DATA SHOWN:
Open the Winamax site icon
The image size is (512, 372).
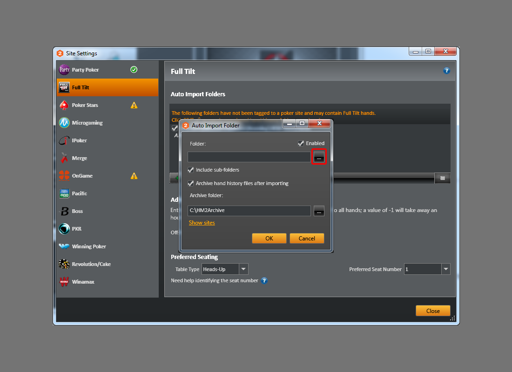click(64, 282)
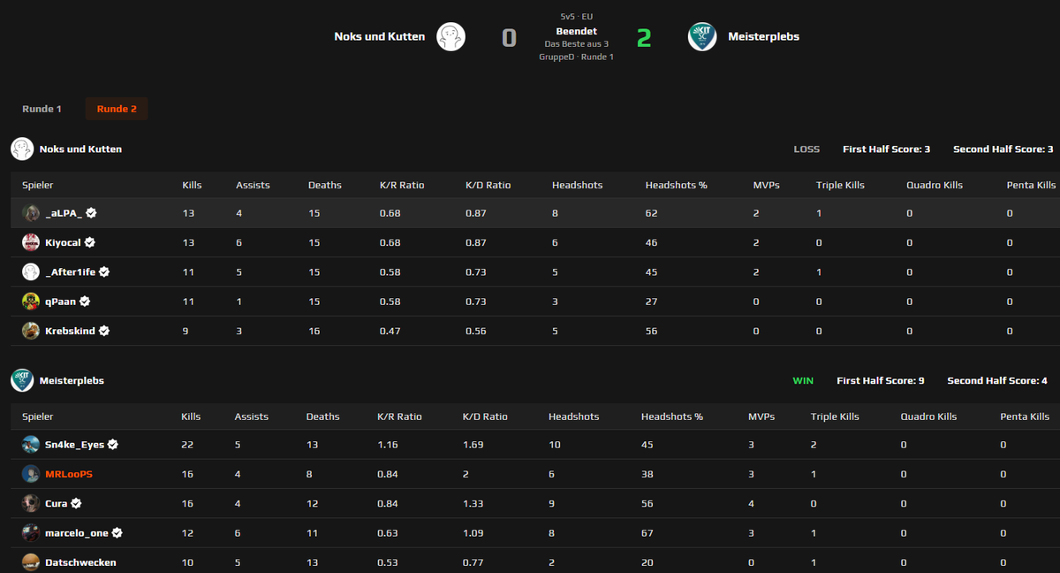Image resolution: width=1060 pixels, height=573 pixels.
Task: Click the Beendet match status text
Action: click(x=576, y=30)
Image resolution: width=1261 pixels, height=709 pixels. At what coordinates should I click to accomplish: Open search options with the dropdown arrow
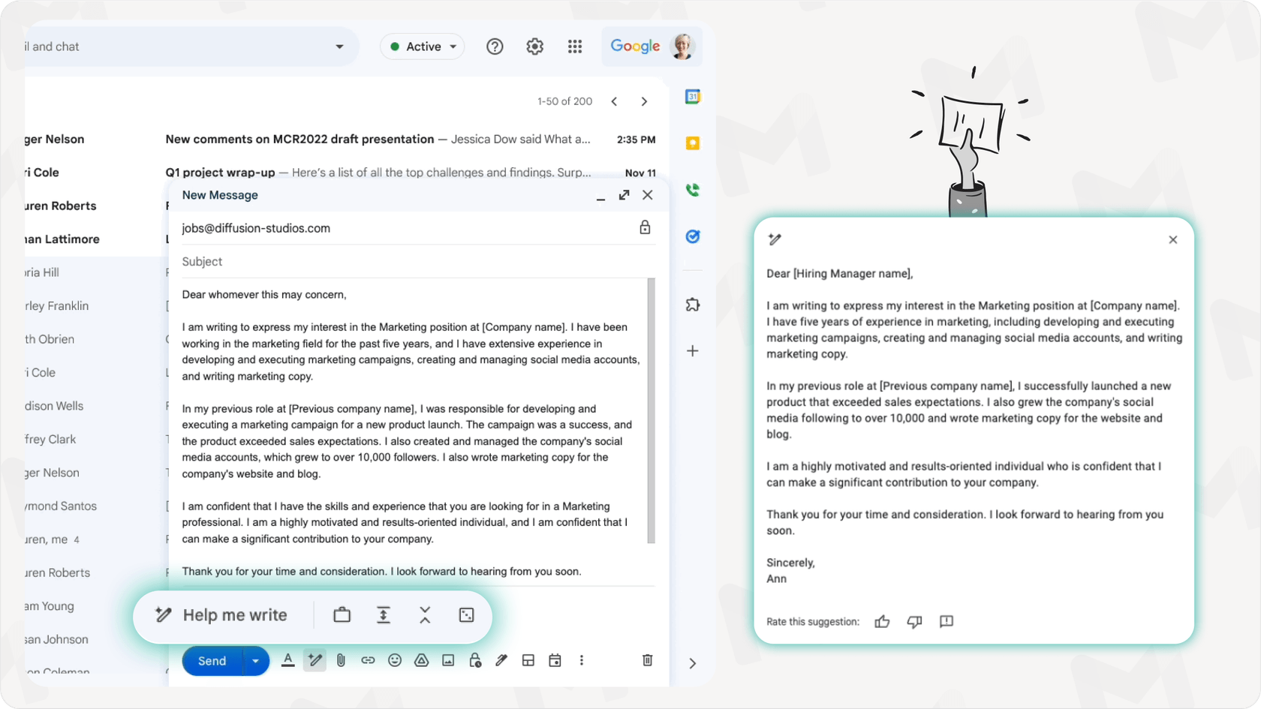[339, 46]
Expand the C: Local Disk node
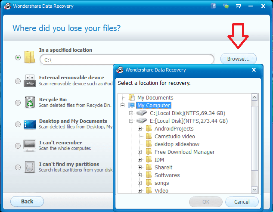 131,113
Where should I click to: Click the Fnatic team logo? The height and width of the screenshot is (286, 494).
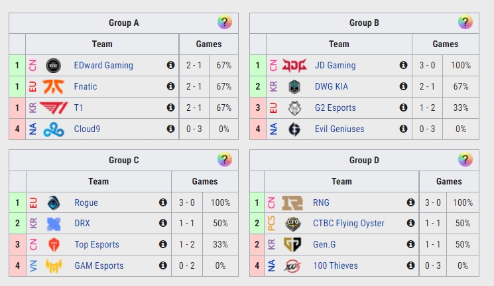pyautogui.click(x=53, y=86)
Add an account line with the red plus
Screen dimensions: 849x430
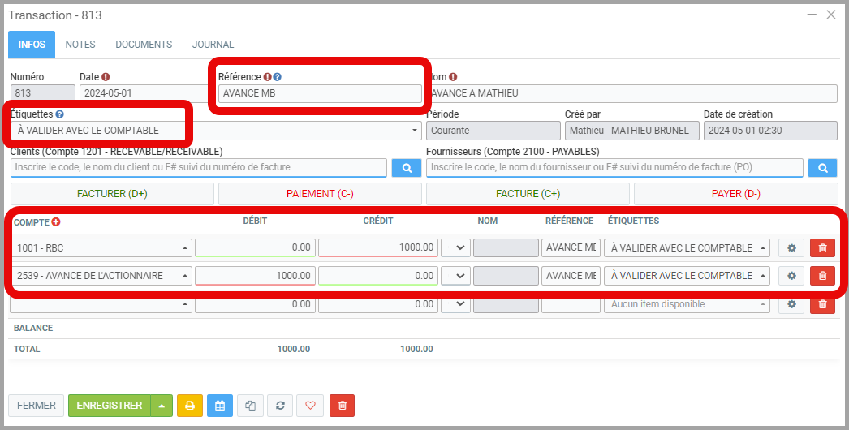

REQUIRED WORK: Update all the lines above, replacing "Open" with "Launch" everywhere it occurs and keeping everything else the same. Leave the pictures out of your answer.

EXPECTED OUTPUT:
Launch the Winamax site icon
The image size is (512, 372).
click(64, 282)
Image resolution: width=1060 pixels, height=573 pixels.
Task: Click the Beendet match status text
Action: click(x=576, y=30)
Image resolution: width=1261 pixels, height=709 pixels. At what coordinates should I click to accomplish: Launch search options with the dropdown arrow
[339, 46]
Expand the C: Local Disk node
 131,113
Where should I click to: Click the Fnatic team logo? The height and width of the screenshot is (286, 494).
pyautogui.click(x=53, y=86)
Add an account line with the red plus
Screen dimensions: 849x430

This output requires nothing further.